AFL chief Samuel Gompers, who had just returned from Europe, quickly assessed the situation and the strength of public sentiment and urged the strikers to return to work. The police accepted his recommendation immediately. On September 12, Gompers telegraphed Mayor Peters and Governor Coolidge, asking for the strikers to be reinstated and that all parties agree to wait for arbitration “to honorably adjust a mutually unsatisfactory situation.” Coolidge replied with a statement of support for Commissioner Curtis’ hard line. Gompers telegraphed Coolidge again, this time blaming Curtis for the crisis. Coolidge dismissed the commissioner’s behavior as irrelevant, because no provocation could justify the police walkout. His terse summation elevated his reputation on the national scene: “There is no right to strike against the public safety by anybody, anywhere, any time.” In the end, the show of force rapidly caused the strike to collapse and earned for Coolidge the image of a strict enforcer of law and order, as he declared that he would continue to “defend the sovereignty of Massachusetts.”
Labor was plentiful, so by mid-December Commissioner Curtis was able to hire an entirely new police force.
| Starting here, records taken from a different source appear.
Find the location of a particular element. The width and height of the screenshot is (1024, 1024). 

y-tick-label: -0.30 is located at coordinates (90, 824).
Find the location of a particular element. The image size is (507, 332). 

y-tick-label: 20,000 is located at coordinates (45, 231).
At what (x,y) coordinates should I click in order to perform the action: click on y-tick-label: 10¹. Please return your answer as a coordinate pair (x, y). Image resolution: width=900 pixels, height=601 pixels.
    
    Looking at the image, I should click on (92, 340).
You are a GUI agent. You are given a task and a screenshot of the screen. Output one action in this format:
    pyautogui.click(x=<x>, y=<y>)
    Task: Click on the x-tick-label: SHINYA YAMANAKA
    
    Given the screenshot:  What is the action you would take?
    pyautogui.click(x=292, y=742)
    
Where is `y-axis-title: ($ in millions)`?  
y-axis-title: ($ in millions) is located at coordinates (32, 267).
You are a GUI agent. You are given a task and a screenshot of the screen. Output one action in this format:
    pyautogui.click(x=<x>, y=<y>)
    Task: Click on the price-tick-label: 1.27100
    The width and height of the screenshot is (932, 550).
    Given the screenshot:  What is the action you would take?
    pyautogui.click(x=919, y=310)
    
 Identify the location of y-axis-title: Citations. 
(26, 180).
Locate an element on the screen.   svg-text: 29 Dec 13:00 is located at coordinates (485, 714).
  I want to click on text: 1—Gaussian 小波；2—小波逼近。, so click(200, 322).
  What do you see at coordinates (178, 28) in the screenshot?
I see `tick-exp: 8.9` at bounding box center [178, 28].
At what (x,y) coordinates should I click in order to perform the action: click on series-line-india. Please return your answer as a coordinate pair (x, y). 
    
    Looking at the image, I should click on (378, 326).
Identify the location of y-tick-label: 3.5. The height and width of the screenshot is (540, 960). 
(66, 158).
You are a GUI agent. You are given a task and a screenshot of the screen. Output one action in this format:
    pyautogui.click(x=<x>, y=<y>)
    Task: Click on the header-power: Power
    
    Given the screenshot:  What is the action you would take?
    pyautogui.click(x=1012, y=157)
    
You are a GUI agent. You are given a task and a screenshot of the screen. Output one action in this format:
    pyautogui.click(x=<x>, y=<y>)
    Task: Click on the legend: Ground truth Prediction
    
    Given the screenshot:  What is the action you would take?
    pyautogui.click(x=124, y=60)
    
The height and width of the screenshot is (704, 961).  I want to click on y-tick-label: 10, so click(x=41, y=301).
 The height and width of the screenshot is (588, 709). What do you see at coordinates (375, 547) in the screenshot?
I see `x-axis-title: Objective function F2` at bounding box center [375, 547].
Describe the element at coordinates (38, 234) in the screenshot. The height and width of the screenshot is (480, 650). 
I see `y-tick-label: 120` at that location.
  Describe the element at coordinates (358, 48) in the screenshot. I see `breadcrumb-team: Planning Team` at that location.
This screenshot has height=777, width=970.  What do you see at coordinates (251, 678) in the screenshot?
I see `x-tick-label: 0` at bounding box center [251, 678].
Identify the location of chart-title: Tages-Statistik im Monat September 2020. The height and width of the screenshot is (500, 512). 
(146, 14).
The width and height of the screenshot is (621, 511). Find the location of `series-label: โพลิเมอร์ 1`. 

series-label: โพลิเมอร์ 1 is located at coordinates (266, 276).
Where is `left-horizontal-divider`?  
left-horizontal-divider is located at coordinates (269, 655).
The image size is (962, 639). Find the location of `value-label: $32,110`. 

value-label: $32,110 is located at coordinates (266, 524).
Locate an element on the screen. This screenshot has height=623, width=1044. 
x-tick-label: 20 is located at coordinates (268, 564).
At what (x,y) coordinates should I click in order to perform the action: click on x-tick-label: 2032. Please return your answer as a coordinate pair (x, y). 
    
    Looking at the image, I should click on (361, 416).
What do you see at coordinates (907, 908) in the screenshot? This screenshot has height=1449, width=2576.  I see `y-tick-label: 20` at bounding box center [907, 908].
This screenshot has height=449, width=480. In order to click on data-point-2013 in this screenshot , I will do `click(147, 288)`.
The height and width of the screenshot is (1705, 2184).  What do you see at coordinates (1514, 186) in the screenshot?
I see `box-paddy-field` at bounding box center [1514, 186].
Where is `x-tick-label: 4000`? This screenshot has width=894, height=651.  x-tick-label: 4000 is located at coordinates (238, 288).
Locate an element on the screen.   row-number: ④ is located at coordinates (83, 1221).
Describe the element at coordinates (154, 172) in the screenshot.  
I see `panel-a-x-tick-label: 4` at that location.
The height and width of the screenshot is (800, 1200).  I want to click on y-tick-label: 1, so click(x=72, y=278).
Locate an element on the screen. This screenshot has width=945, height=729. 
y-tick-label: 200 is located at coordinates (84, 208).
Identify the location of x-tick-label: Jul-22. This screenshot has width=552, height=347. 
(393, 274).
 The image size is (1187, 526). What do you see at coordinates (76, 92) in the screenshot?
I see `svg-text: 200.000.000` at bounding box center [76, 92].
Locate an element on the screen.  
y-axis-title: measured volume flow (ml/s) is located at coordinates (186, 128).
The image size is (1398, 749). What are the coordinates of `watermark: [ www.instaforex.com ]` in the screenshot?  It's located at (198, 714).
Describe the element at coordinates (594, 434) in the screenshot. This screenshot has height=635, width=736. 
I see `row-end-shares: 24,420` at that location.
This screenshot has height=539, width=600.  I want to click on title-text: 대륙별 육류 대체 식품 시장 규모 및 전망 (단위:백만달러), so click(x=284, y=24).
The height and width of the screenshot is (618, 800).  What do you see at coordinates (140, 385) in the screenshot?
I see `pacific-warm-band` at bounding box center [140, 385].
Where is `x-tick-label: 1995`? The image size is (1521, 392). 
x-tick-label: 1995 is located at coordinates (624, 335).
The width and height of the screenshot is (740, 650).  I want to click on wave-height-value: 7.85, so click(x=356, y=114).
The State Guard was able to return to their homes, but striking officers were not allowed to return to their jobs with the Boston Police Department, which went overwhelmingly to unemployed servicemen. The new recruits were granted higher pay, better working conditions, and additional holidays, and gained the additional benefit of free uniforms.
Governor Coolidge’s strong action was soothing to a fearful public, and he was easily reelected on November 4, 1919 with a 62-percent majority. A year later he would become the Vice President of the United States and, following the death of President Warren Harding, he became our 30th President on August 2, 1923. Mayor Peters would be defeated in his next election by his political rival James Curley, who had preceded him as Mayor.
While the Boston police strike proved to be temporarily disastrous for the union movement, and the AFL reversed its attempts at organizing police officers for another two decades, police were eventually allowed to form unions. However, it is still illegal for police to go on strike, and even informal work actions such as the “Blue Flu,” whereby large numbers of police officers call in sick at the same time, are seriously frowned upon.